Recorded data:
*** Block opens ***
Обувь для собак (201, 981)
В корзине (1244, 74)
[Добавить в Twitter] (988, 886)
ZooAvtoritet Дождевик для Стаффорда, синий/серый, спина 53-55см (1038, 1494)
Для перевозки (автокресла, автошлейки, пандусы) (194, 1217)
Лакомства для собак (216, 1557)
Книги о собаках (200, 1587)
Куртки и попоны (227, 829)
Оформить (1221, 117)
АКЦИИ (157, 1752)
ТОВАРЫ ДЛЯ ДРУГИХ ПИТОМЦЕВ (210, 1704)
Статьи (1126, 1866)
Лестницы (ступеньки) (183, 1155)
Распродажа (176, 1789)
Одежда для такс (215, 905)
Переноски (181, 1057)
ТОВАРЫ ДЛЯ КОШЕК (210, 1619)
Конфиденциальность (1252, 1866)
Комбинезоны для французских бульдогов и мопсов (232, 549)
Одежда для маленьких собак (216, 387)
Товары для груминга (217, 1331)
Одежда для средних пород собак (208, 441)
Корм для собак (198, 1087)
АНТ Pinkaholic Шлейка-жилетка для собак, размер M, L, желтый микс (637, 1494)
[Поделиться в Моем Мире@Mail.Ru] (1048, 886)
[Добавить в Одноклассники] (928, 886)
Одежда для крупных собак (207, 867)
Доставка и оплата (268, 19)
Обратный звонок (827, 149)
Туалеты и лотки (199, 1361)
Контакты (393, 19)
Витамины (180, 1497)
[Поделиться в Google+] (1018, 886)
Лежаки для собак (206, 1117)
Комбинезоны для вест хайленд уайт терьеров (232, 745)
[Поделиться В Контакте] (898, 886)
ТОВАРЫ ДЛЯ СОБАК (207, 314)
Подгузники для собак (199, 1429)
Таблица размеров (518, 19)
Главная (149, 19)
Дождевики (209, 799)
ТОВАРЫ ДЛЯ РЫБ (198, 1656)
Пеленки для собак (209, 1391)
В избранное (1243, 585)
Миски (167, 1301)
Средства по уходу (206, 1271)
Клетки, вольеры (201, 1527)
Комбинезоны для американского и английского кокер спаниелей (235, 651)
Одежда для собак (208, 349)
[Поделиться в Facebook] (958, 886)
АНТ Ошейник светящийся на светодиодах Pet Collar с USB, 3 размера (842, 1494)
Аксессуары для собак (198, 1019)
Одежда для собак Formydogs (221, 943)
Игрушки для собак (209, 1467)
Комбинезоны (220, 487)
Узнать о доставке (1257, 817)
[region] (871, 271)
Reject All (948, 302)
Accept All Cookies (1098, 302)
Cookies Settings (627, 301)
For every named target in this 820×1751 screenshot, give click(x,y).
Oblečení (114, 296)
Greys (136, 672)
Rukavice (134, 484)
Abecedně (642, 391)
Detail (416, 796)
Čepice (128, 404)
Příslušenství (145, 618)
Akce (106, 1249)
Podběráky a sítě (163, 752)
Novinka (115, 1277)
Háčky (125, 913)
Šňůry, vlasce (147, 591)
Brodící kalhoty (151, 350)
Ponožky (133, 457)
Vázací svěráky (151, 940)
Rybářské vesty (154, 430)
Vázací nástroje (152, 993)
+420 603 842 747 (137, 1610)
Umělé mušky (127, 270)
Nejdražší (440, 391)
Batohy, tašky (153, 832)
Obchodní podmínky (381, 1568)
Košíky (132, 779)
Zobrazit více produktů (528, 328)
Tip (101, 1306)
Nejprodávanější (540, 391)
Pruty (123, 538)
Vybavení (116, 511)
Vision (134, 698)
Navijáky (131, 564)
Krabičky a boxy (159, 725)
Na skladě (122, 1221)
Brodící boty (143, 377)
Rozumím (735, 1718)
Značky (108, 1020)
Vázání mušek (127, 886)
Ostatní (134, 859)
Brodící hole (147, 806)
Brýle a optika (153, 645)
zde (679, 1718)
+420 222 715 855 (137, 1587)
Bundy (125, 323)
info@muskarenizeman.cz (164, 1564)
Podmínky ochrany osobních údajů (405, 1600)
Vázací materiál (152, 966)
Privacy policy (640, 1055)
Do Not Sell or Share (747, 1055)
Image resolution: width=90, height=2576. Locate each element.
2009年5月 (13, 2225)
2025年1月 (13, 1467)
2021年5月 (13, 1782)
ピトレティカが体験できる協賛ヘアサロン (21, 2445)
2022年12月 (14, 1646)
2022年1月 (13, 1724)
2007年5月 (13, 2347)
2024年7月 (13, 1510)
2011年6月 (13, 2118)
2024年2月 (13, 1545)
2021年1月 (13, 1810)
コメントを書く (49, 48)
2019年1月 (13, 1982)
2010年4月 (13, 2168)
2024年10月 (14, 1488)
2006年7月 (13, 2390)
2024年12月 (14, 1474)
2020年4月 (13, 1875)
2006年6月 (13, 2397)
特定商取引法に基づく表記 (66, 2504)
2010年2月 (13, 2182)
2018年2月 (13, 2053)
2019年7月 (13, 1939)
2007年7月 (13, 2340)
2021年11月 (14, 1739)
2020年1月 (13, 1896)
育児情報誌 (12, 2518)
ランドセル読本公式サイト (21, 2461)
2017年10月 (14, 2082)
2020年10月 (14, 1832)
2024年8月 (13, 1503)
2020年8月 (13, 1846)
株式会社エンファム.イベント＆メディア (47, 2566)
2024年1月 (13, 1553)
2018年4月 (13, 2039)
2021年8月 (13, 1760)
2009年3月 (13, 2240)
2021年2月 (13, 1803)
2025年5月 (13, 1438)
*** Block closes ***
- **What you have to do**
All lines above from the line with "Do Not Sell or Share (747, 1055)" through the line with "2007年7月 (13, 2340)", both included, are to be set down exactly, with nothing else.

- **Answer box**
Do Not Sell or Share (747, 1055)
Image resolution: width=90, height=2576. Locate each element.
2009年5月 (13, 2225)
2025年1月 (13, 1467)
2021年5月 (13, 1782)
ピトレティカが体験できる協賛ヘアサロン (21, 2445)
2022年12月 (14, 1646)
2022年1月 (13, 1724)
2007年5月 (13, 2347)
2024年7月 (13, 1510)
2011年6月 (13, 2118)
2024年2月 (13, 1545)
2021年1月 (13, 1810)
コメントを書く (49, 48)
2019年1月 (13, 1982)
2010年4月 (13, 2168)
2024年10月 (14, 1488)
2006年7月 (13, 2390)
2024年12月 (14, 1474)
2020年4月 (13, 1875)
2006年6月 (13, 2397)
特定商取引法に基づく表記 (66, 2504)
2010年2月 (13, 2182)
2018年2月 (13, 2053)
2019年7月 (13, 1939)
2007年7月 (13, 2340)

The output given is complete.